FIG. 9.

Effects of Sam B on HSV-1 ICP0 and ICP4 gene expression and formation of IEC in Vero cells detected by Western blotting, RT-PCR, and EMSA, respectively. Vero cells (5 × 10⁶) were infected with HSV-1 (MOI, 3) or were not infected in the presence or absence of Sam B (25 μM). (A) Lysates (20 μg of protein) were collected at 4 h p.i. and run on an SDS-10% PAGE gel and analyzed by immunoblotting with an anti-ICP0 or -ICP4 antibody. (C) Total cellular RNA was isolated from Vero cells at 4 h p.i. and analyzed by RT-PCR. Lane 1, uninfected Vero cells; lanes 2 and 4, HSV-1-infected cells treated with or without DMSO; lane 3, infected cells treated with Sam B. (B and D) Bar graphs indicating the ratio of ICP0 or ICP4 to β-actin proteins or mRNAs.
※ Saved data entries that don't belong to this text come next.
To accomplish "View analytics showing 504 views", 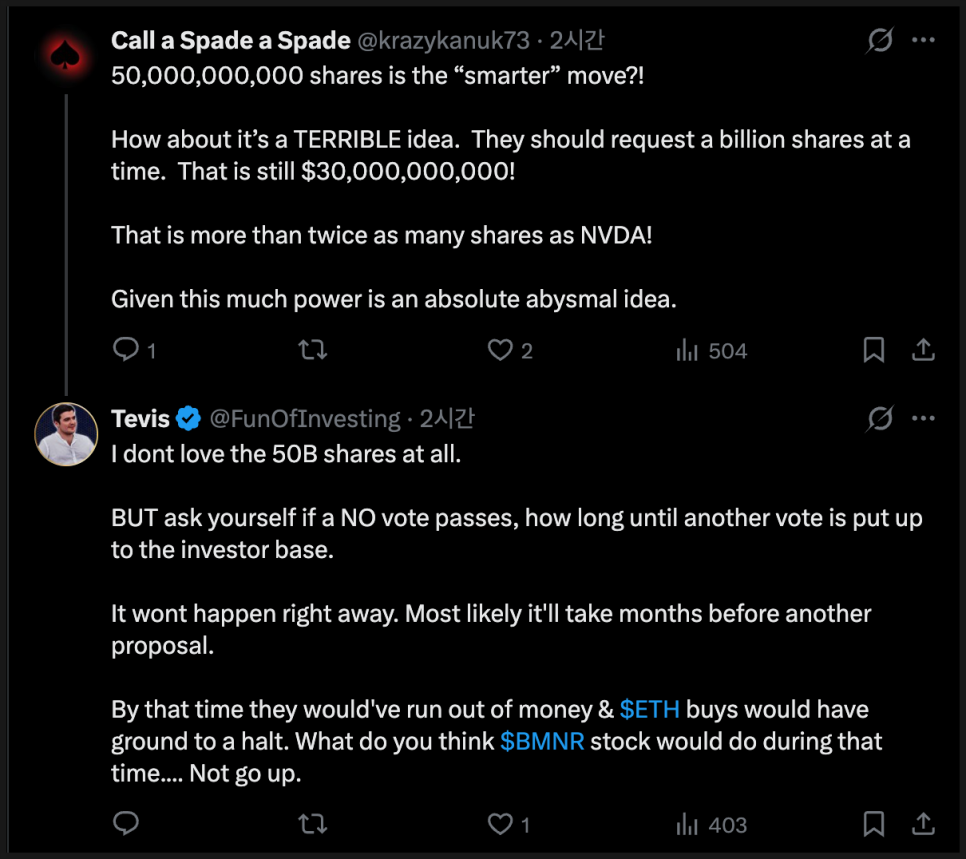I will click(x=711, y=350).
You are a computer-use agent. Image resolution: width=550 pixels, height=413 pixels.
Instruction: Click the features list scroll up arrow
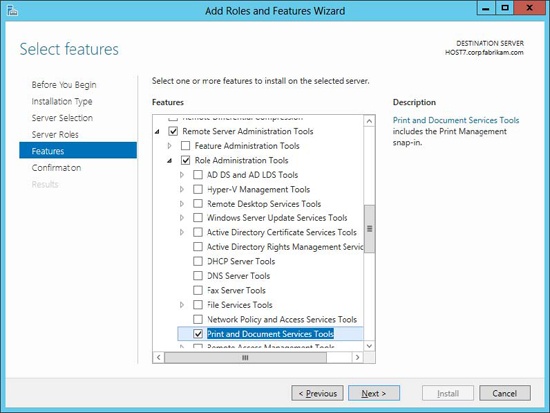pyautogui.click(x=369, y=121)
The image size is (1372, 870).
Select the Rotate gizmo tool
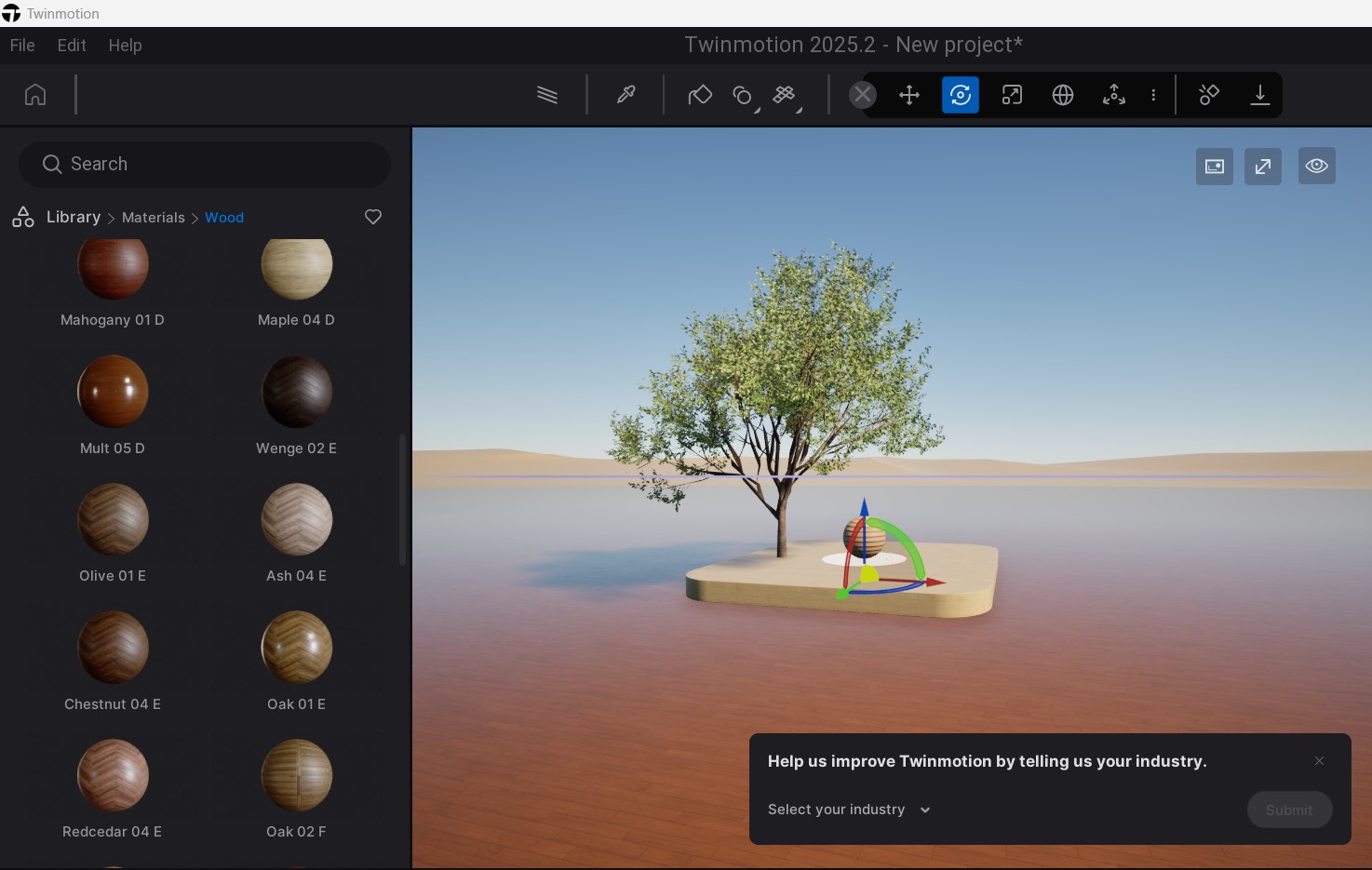coord(960,95)
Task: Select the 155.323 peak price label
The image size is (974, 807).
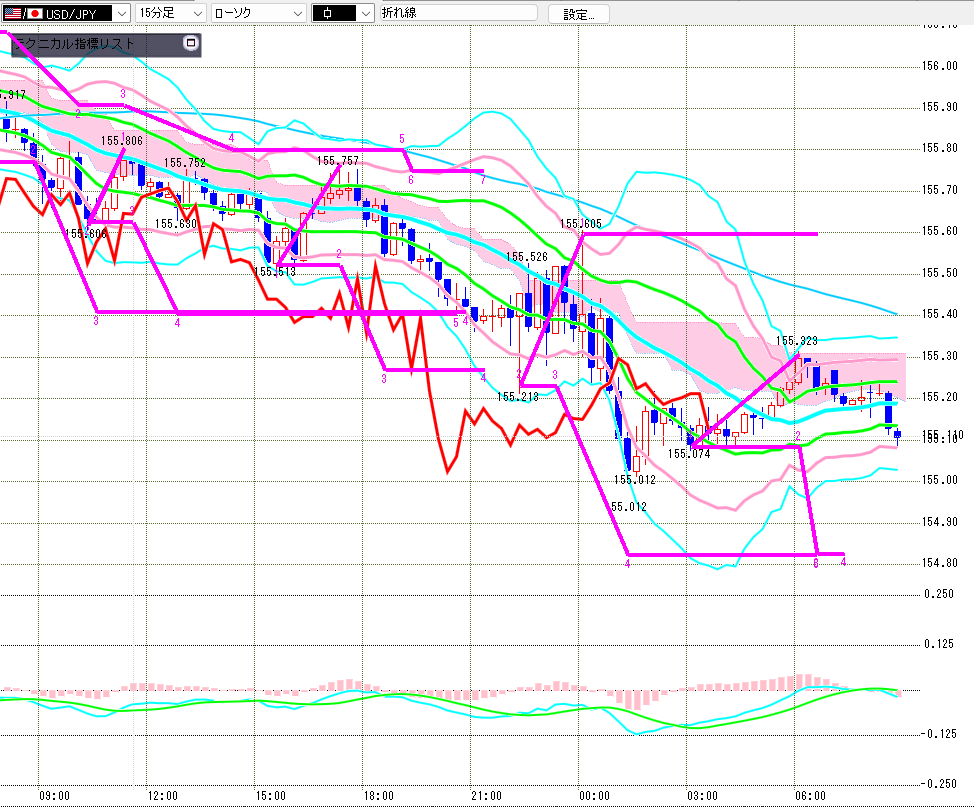Action: pos(797,341)
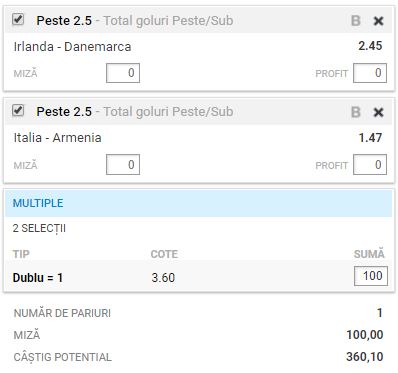398x373 pixels.
Task: Focus the Profit field for Italia - Armenia
Action: click(370, 164)
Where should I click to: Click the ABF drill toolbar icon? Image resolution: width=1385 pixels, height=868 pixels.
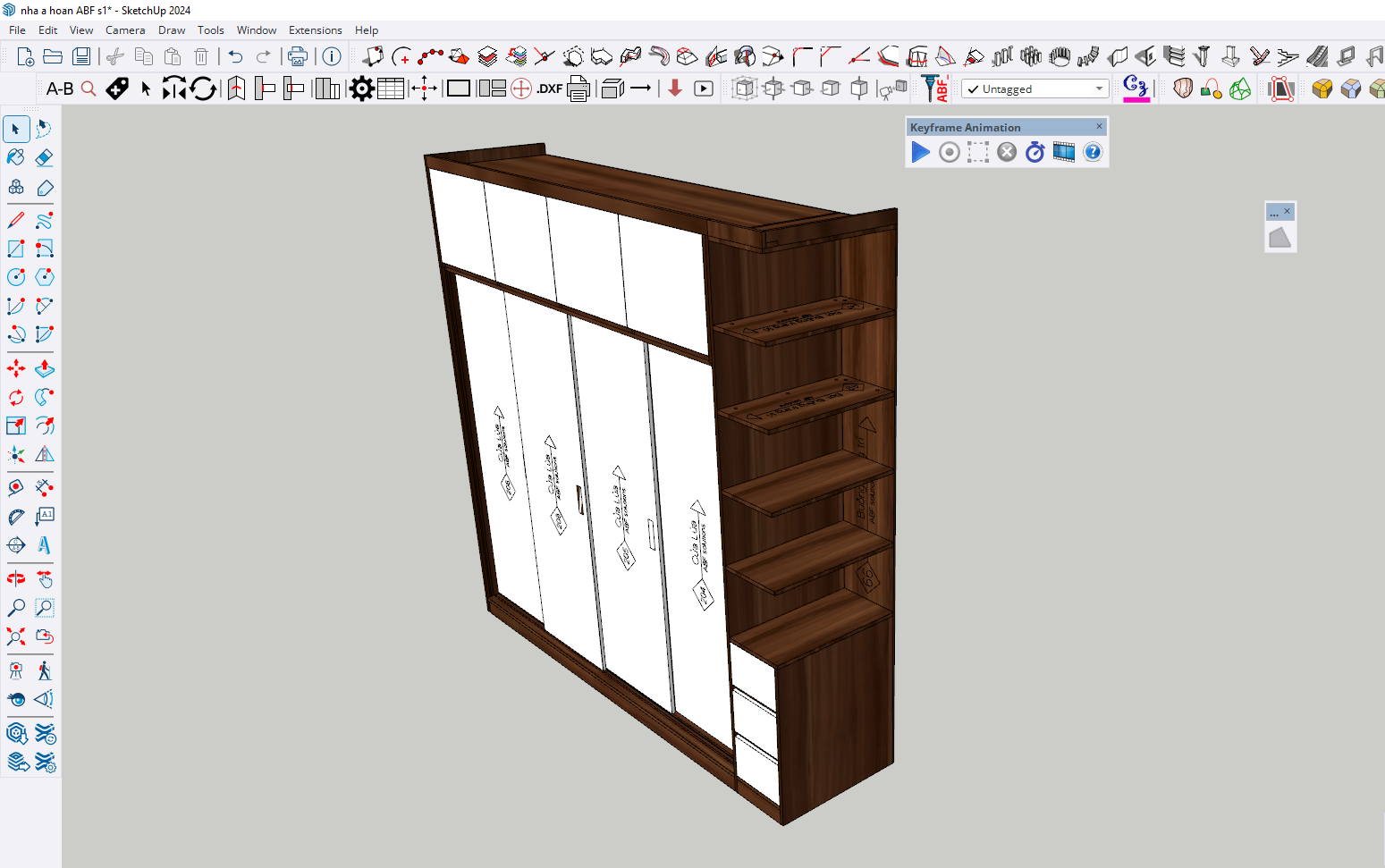point(935,88)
Each bar represents the mean of three independent experiments. (E) EMSA was performed as described in Materials and Methods. Nuclear extracts from HSV-1-infected (lanes 1 and 4) or uninfected Vero cells (lane 3) were incubated with a ³²P-end-labeled GARAT probe. The effects of Sam B on the formation of IEC in virus-infected nuclear extracts pretreated with 25 μM Sam B for 5 min and then mixed with the probes (lane 2) were detected. Lane 5, results of adding a 50-fold excess of unlabeled probe to the reaction mixture.